Petit rappel des faits. Le 19 août 2021, le Ministre des Pêches et de l’Economie Maritime de Mauritanie informe les garde-côtes (voir image 1 ci-bas, cliquez pour agrandir) d’une dérogation spéciale pour le bateau turc HABIBIN YAVUZ, affrété par les usiniers de la Fédération Nationale des Pêches (FNP).
Ce bateau pourra dorénavant pêcher les petits pélagiques dans une zone jouxtant directement le Banc d’Arguin, la « zone A ». Deux semaines plus tôt, le Ministre expliquait que c’est une phase pilote de pêche expérimentale (voir image 2 ci-bas) « dans le but d’améliorer et de renforcer l’accès des populations aux produits halieutiques à des prix raisonnables ».

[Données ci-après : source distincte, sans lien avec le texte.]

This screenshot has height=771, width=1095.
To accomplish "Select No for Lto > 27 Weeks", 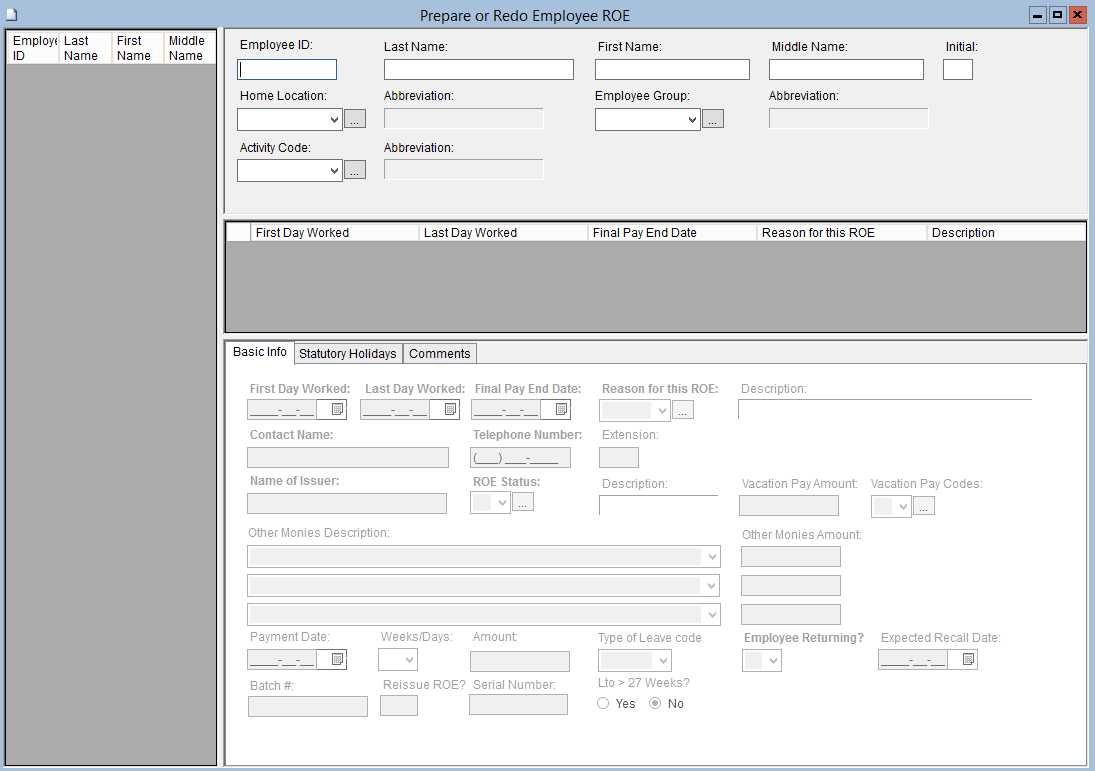I will click(656, 703).
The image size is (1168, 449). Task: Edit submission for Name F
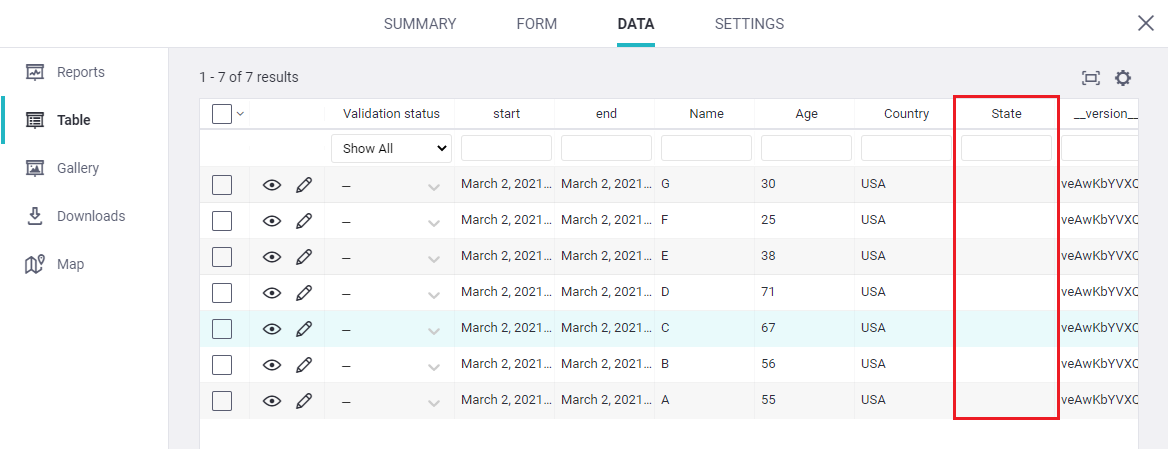pos(304,221)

Cet argument est semblable à celui avancé par les usiniers de la FNP, qui, le 10 juillet (voir image 3), expliquaient au Ministre: « nos usines se trouvent confrontées à des difficultés énormes liées à l’inexistence de la production […] ces dernières tournent à moins de 10% de leurs capacités, ce qui fait que la plupart d’entre elles fonctionnent à perte ».

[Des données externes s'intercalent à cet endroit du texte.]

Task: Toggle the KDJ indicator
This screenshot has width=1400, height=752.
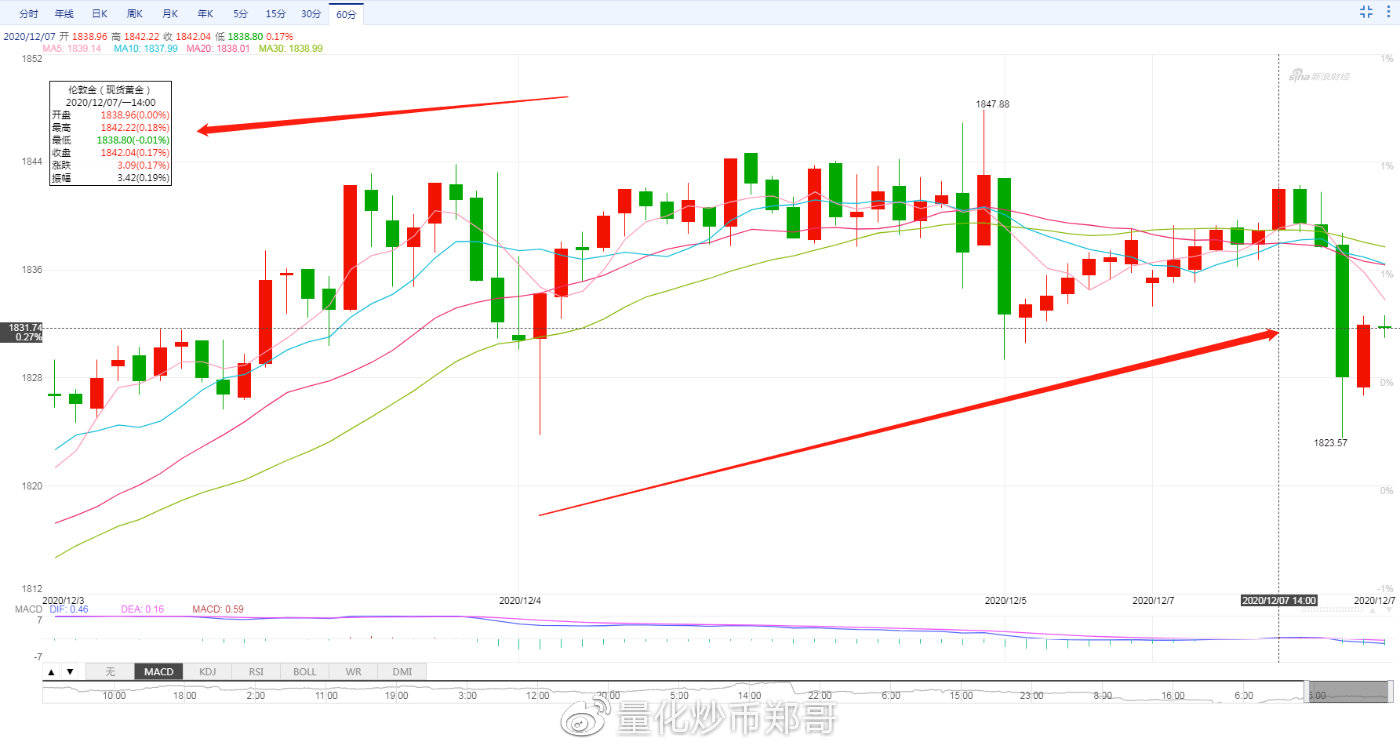Action: [207, 672]
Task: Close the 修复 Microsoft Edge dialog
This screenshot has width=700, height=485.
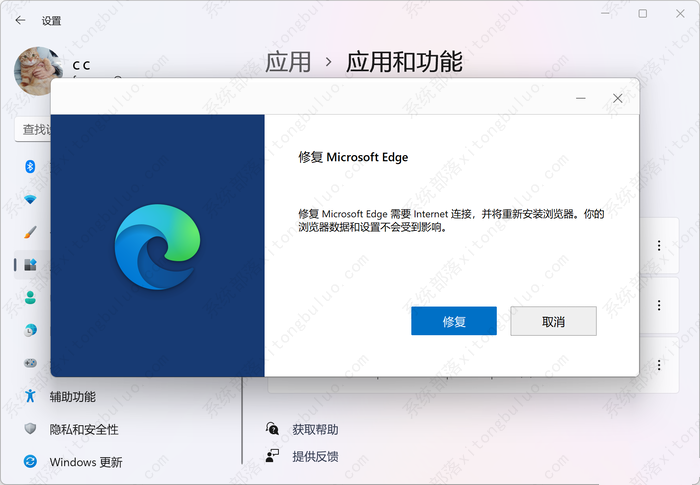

L’influence du lobby de la farine de poisson
Maimouna Saleck, Présidente de l’ONG mauritanienne BiodiverCités, est celle qui a lancé l’alerte concernant l’octroi de cette autorisation. Pour elle, c’est une aberration : « La zone A est une zone réservée à la pêche artisanale et notamment aux pirogues à passerelles. Or ces embarcations artisanales sont désormais repoussées de la zone A, depuis le 15 juillet 2021, malgré les protestations du secteur artisan ». Elle s’indigne qu’en même temps, « le Ministre octroie cette autorisation spéciale de pêche côtière aux poissons pélagiques – renouvelable, avec un quota de 5.000 Tonnes-, à ce bateau turc. Le bateau HABIBIN YAZUZ n’est pas un petit bateau – il s’agit d’un senneur de 40 mètres! ».

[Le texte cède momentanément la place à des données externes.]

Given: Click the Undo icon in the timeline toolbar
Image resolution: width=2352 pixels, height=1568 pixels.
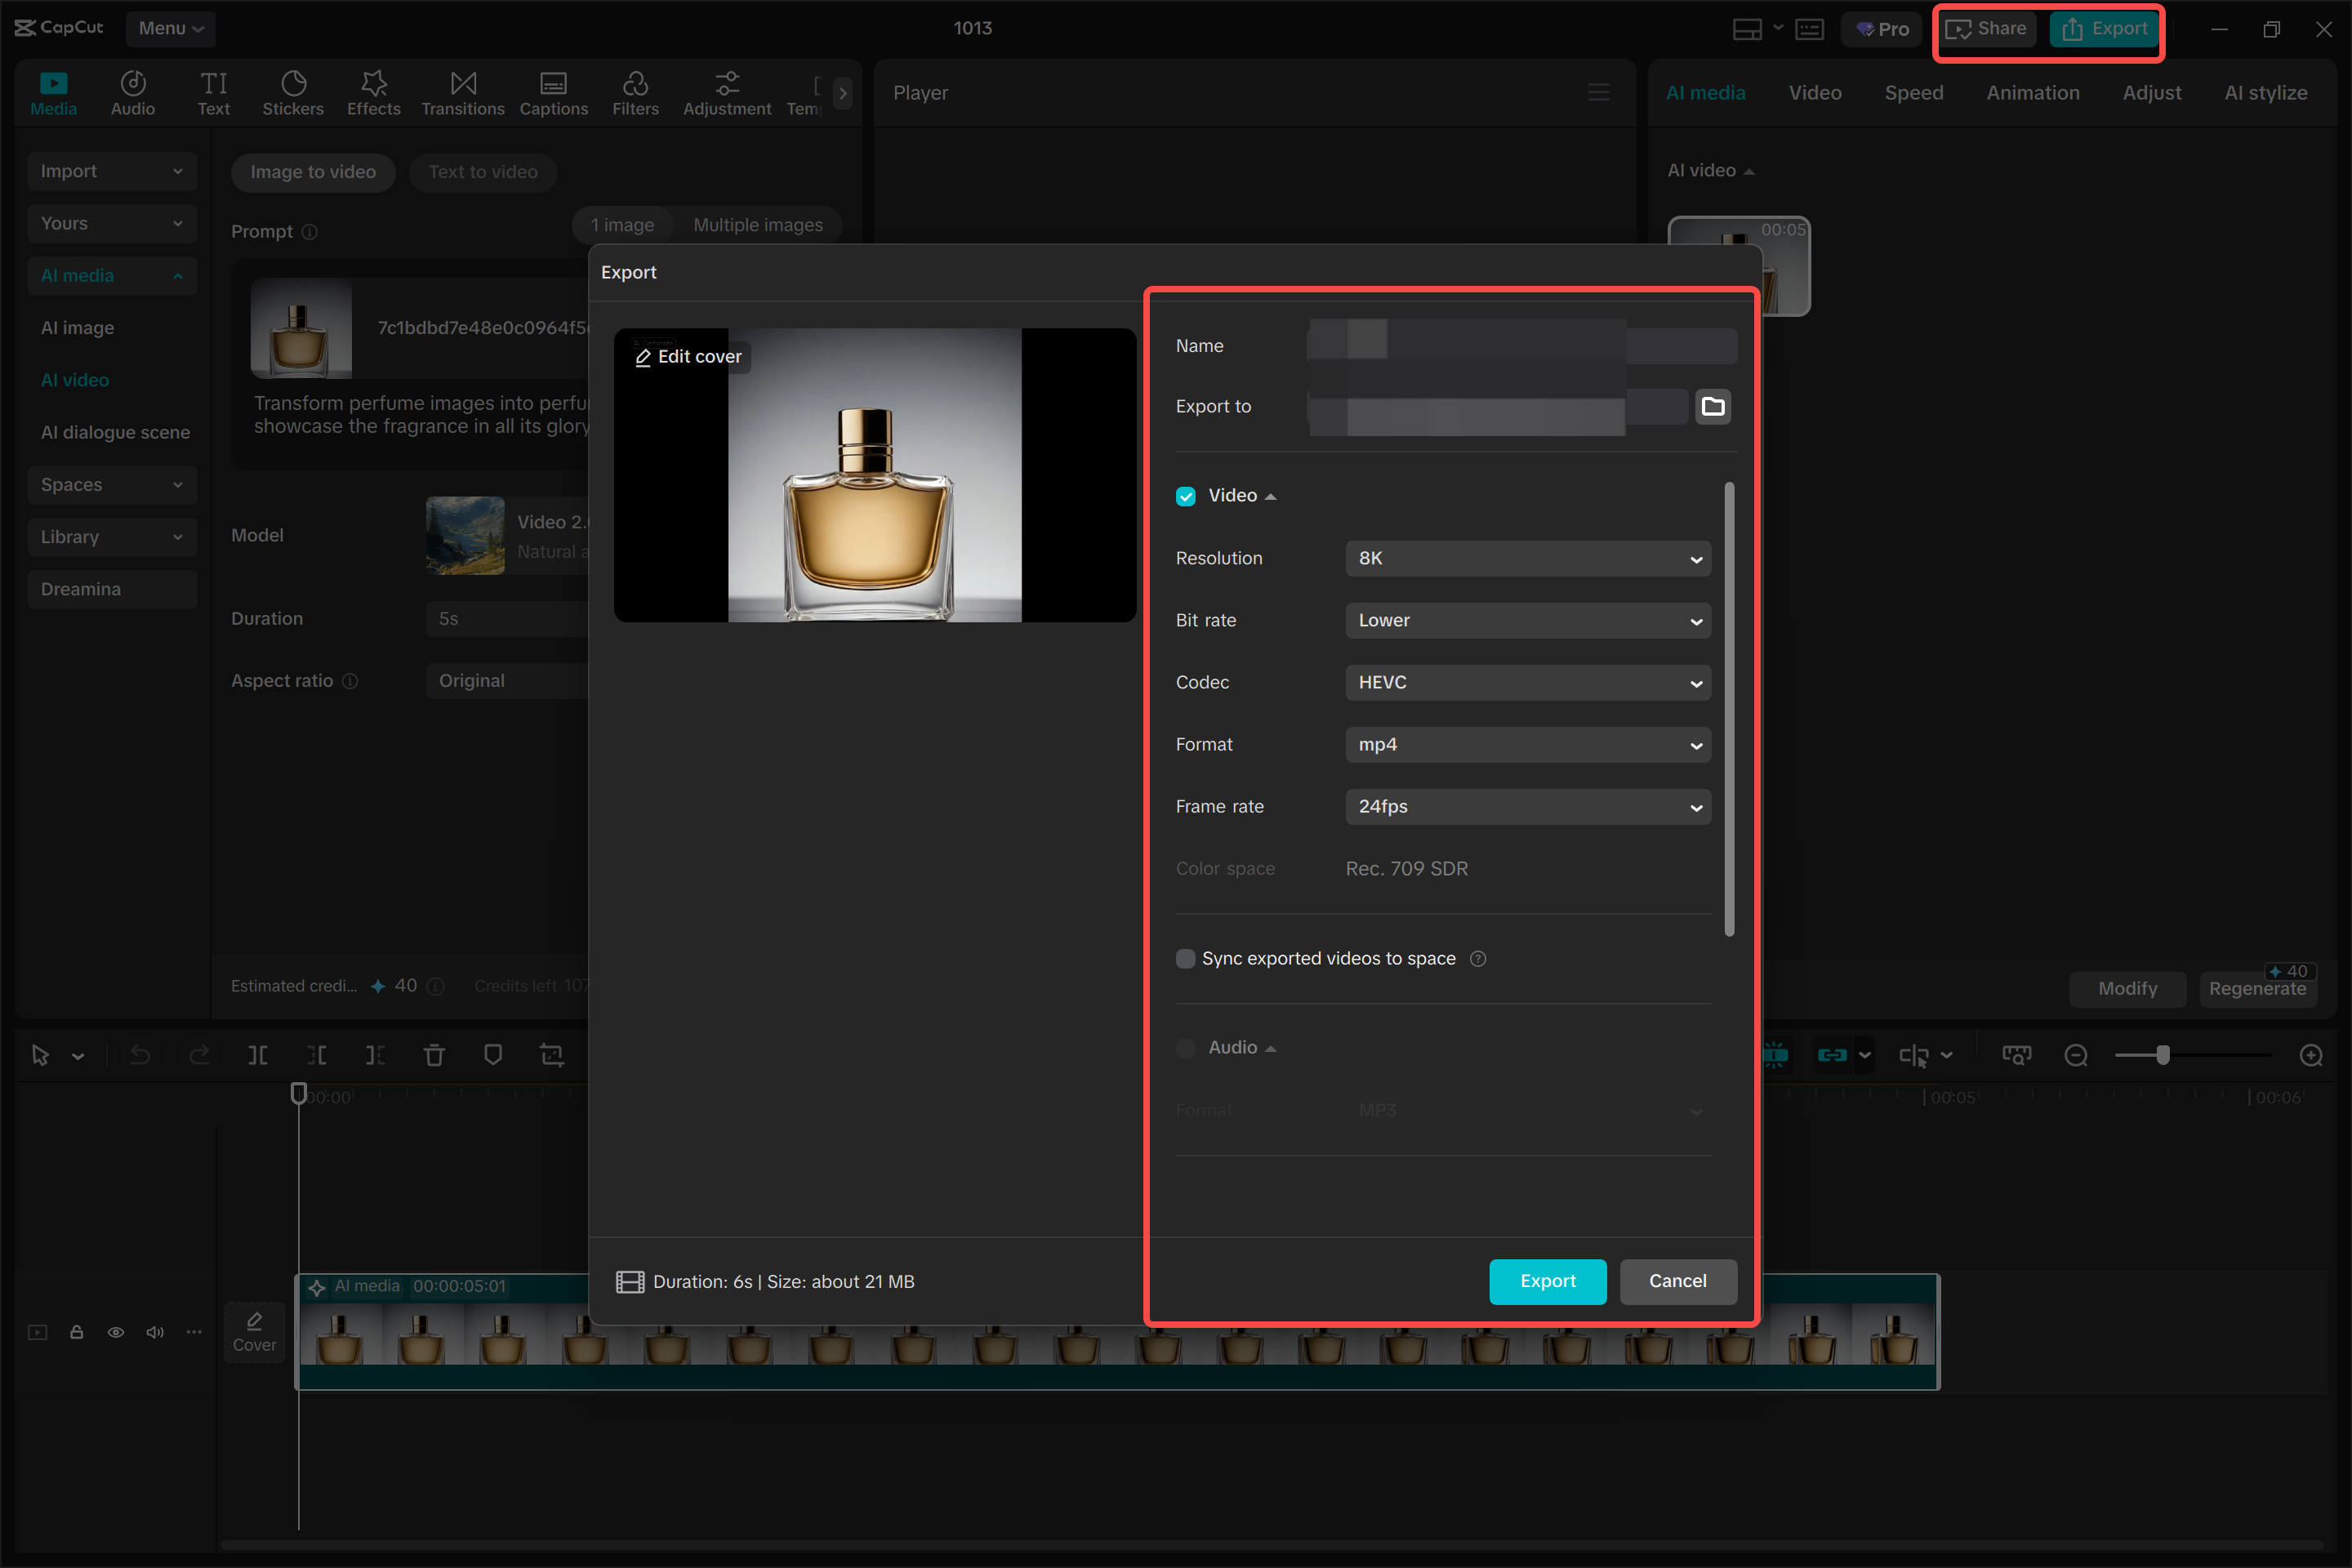Looking at the screenshot, I should tap(140, 1055).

Ce navire n’est pas un inconnu dans les eaux mauritaniennes. D’après les données AIS analysées par Global Fishing Watch, le HABIBIN YAZUZ a effectué entre le mois de mars 2020 et le mois d’août 2021 plusieurs dizaines d’opérations de pêche dans les eaux mauritaniennes particulièrement autour du PNBA. Mais d’habitude, il fournit le poisson aux usines pour la transformation en farine. Malgré les conditions mises par le Ministre à cette autorisation, - « d’alimenter exclusivement le marché local et le marché intérieur en poissons destinés à la consommation humaine », est-on sûr que ses captures n’iront pas, en grande partie, à la farine?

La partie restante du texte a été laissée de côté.